What you should do: Copy all lines holding the word "computer" from the entries.

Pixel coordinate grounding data
================================
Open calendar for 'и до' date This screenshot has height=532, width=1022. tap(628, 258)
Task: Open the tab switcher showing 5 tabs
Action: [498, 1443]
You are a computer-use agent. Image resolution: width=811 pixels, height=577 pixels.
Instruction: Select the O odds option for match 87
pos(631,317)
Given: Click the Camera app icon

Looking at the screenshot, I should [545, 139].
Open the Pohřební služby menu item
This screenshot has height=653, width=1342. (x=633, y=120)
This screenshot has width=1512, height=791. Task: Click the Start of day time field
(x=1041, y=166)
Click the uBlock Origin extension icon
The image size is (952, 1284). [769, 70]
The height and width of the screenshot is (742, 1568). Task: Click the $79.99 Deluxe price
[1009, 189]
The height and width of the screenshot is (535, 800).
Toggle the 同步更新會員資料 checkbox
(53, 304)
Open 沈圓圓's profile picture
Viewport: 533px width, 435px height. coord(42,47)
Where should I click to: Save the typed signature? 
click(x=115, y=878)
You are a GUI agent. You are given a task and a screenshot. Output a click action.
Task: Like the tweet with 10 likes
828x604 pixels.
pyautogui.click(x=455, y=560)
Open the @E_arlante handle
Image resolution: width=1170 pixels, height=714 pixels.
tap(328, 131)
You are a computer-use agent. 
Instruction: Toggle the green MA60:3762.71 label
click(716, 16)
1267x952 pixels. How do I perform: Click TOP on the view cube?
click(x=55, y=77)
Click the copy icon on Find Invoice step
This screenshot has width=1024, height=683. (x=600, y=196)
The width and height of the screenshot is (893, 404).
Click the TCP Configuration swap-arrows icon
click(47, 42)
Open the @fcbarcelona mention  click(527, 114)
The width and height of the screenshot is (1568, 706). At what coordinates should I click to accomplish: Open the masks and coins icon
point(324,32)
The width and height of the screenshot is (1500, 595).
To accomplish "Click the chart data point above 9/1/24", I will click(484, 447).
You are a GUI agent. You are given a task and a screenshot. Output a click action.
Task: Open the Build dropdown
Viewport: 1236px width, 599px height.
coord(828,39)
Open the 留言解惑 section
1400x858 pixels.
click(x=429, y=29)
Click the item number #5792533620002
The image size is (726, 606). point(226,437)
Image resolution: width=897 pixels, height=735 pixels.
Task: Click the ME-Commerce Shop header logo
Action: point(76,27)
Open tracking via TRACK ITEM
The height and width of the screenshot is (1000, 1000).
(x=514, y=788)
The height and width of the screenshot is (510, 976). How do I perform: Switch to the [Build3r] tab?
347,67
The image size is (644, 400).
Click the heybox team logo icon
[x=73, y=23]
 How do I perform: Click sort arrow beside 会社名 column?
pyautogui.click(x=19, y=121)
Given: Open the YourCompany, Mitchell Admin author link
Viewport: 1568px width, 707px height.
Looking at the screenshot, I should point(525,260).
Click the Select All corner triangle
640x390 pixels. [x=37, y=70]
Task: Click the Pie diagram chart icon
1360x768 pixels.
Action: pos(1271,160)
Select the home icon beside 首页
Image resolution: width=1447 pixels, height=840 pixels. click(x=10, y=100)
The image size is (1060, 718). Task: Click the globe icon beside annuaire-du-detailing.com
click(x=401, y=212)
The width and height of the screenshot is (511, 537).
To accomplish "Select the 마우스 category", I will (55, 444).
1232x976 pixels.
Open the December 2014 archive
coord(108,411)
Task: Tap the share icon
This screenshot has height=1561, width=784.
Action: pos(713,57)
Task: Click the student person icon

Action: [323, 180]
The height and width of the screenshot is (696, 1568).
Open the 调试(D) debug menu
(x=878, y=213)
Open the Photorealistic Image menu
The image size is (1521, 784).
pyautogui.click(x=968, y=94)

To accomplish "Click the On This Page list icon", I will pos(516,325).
================================
Response to the task:
You are a computer-use agent. Image resolution: width=811 pixels, height=577 pixels.
You are a computer-use agent. 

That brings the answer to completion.